In May it will be Labour’s Sadiq Khan up against Tory Zac Goldsmith, and Sadiq enters the new year as the front-runner. Both have expressed an interest in technology, although Sadiq does seem to said more publicly about his positions, notably raising concerns about the lack of affordable office space, immigration and skills.
To influence the debate, Coadec is organising a London Startup Manifesto (building on the model of its national Startup Manifesto ahead of the General Election). Do get in touch if you’d like to be involved.
There’s also an effort to create a broader London Tech Manifesto being led by techUK, The Centre for London and Tech London Advocates. They are hosting a hustings for the candidates on February 9th, so a date for the diary!
Investigatory Powers Bill
The government is trying to overhaul and update the UK’s framework for investigatory powers.
The deadline for written evidence has already passed, but they are still taking oral evidence, and are expected to publish their report by February 11th. Soon after this, the government is likely to introduce their revised version of the Bill, after which it should make speedy progress through parliament.
The most contentious areas have been new powers to require the retention of ‘internet connection records’, as well as a lack of clarity on encryption. The Home Office’s approach has been less aggressive than in the past, and they feel they have already toned down many proposals, so any further changes are likely to come with a fight.
Immigration changes to come
Some time last month the government’s Migration Advisory Committee will have sent their latest report to ministers. This report was commissioned by the government to:
advise on changes to Tier 2 to address concerns about the rising number of migrants in that route and reliance on them to fill shortages
In other words, they’re looking to reduce numbers using the Tier 2 visa route, which is the main way for companies to hire skilled workers from outside the EU.
This report should be made public some time this month, shortly after which we can expect new policy announcements from the government itself.
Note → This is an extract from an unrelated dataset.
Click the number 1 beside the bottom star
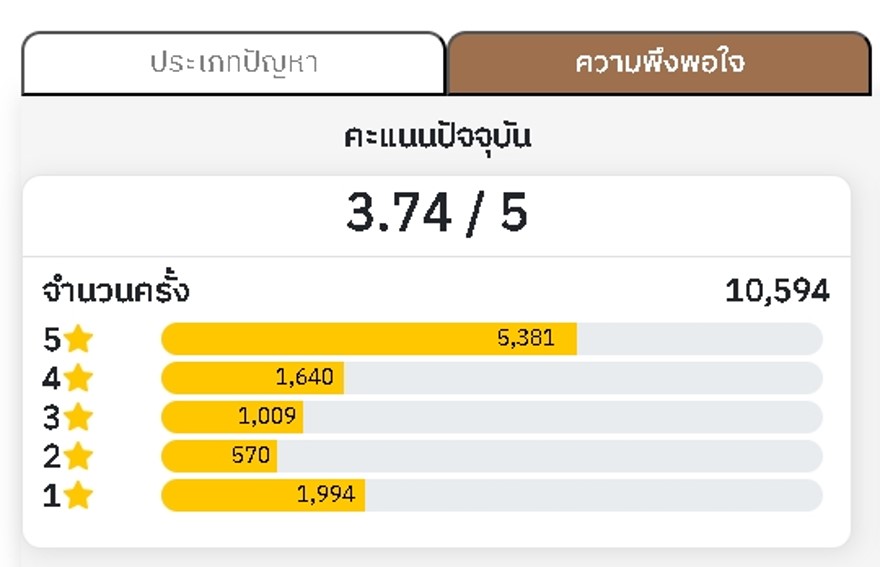This screenshot has width=880, height=567. coord(52,496)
They often follow the MAC’s advice, so the contents of the report will be very important.
This is why Coadec launched a #SaveSkilledMigration campaign to try to make sure that any changes to the Tier 2 system don’t harm digital startups and scale-ups who rely on international talent to grow. Fingers crossed…
EU referendum heats up
We still don’t know whether the referendum itself will be held this year (the deadline set by the Prime Minister is the end of 2017), but it’s certain that the debate over Brexit will heat up this year.
Despite Douglas Carswell’s attempt to rally the tech community around #DigitalSaysLeave, most people seemed to disagree.
The surveys I’ve seen both suggest that the tech community is in favour of staying in a reformed EU: techUK say that 70% of members want to stay in a reformed EU, while Tech London Advocates say that 87% of their members want to stay.
This will be the year when those voices (and those opposing) become more vocal. Check out the replies to Eileen’s tweet above, to see quite how vocal it can get…
So it’s going to be a busy year, and there are plenty of things I’ve left out (including on the EU’s digital single market strategy, and a continued focus from the UK government on fintech, including hopefully the launch of an open bank API standard).
I’m also going to try to keep up more writing, so do hold me to it.